Segment Open

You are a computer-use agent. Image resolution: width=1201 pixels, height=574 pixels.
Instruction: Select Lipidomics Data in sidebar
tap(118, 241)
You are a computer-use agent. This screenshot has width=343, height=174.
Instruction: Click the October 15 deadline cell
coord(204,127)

Segment Closed
Segment Open

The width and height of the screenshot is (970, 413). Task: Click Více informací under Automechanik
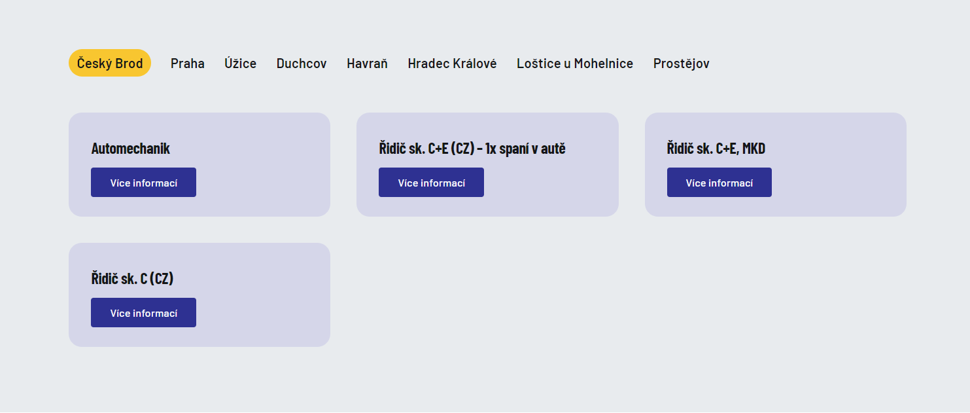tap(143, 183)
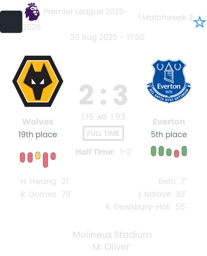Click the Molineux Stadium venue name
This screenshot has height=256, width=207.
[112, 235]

Segment Closed
Segment Open

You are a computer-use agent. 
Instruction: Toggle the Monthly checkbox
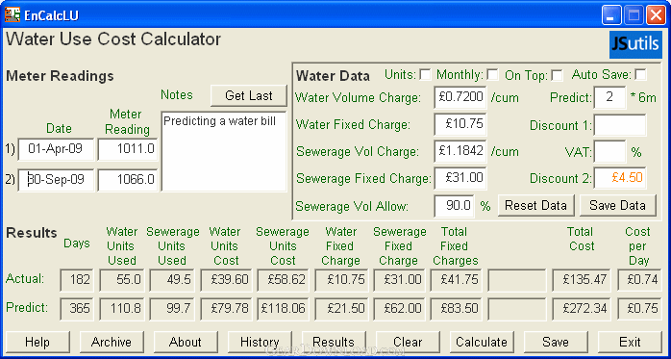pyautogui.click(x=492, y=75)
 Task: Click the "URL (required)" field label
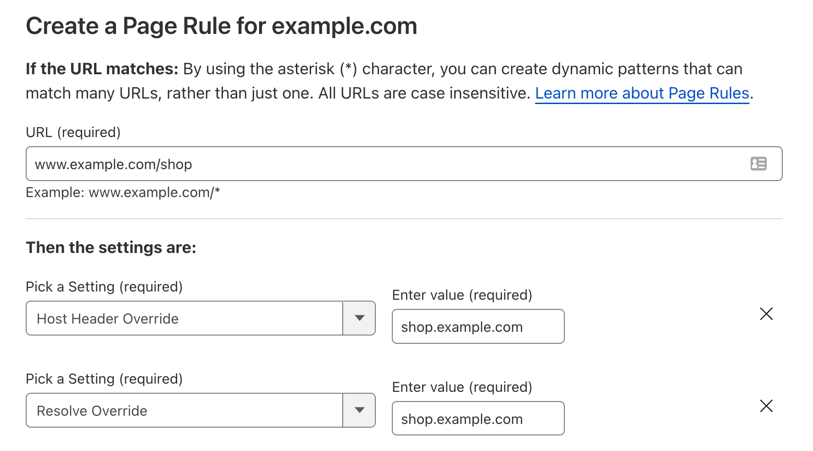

Segment Closed

**What you have to do:**
After locating the line containing "Instruction: Toggle the Monthly checkbox" in the entries above, return it and every line after it exactly, ending at the line containing "Task: Click the", without pictures.

**Solution for this problem:**
Instruction: Toggle the Monthly checkbox
pyautogui.click(x=492, y=75)
 Task: Click the "URL (required)" field label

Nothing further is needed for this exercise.